▸ THE TASKS:
[A] Answer these questions using the campus directions:
(i) In which district of Paris is the campus located?
(ii) What color is the Condorcet building?
(iii) Which street is normally always indicated on maps and GPS systems?
[B] Write what follows the campus directions, picking up after the last sentence.

▸ QUOTED PASSAGE:
******************************

The "Paris Rive Gauche" campus of University Paris 7 "Denis Diderot" is in the south-east of Paris (XIIIth district), between the National Library and the ringroad. It can be accessed from the station "Bibliothèque François-Mitterrand" of RER C or subway line 14, by buses 89, 62, 64, 325, and by the "velib" bicycles (see map of stations).
The Condorcet building is close to the Seine river and has a distinct orange color. From subway line 14, RER C or bus 89 (arrêt "Bibliotèque François Mitterrand") go to the Seine by walking downhill, then turn right. See the map of the district and the detailed map of the building. On these maps, green dots label the building entrances.
Caution: these streets are new. Some commercial maps or GPS systems have not yet incorporated them. Watt street, which is almost identical to Alice Domon and Léonie Duquet, is normally always indicated.

******************************

▸ INFORMATION SUPPLIED:
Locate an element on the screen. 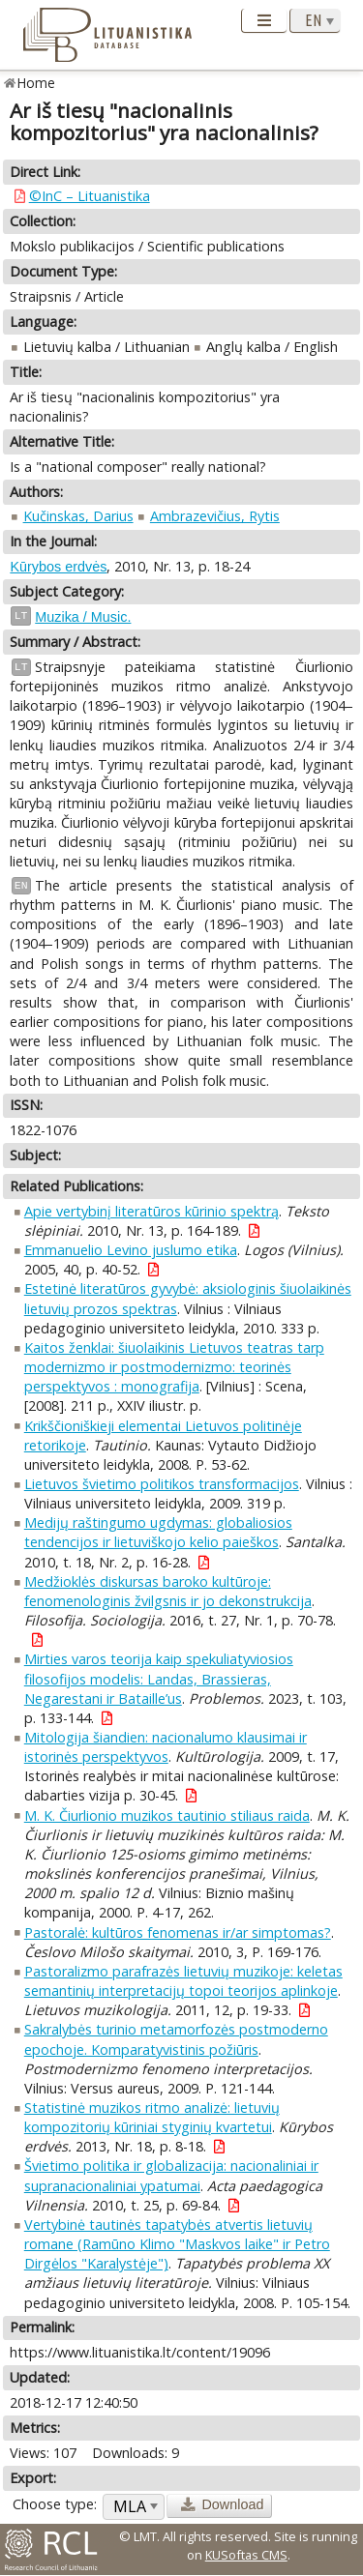 This screenshot has height=2576, width=363. Vertybinė tautinės tapatybės atvertis lietuvių romane (Ramūno Klimo "Maskvos laike" ir Petro Dirgėlos "Karalystėje") is located at coordinates (177, 2243).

******************************

▸ ANSWERS FOR THIS EXERCISE:
[A]
(i) The XIIIth district.
(ii) Orange.
(iii) Watt street.

[B]
Caution again: this building is subdivided into two subunits, Condorcet A and Condorcet B, which are connected only at the ground floor (as well as a footbridge at 4th floor and another one at 6th floor).
Caution again: at night it is only possible to leave this building through the guarded door on 10 rue Alice Domon and Léonie Duquet, close to the river.
The workshop will be held in room 646A ("Mondrian") of the laboratory Matière et Systèmes Complexes (MSC), on the 6th floor of bâtiment Condorcet A.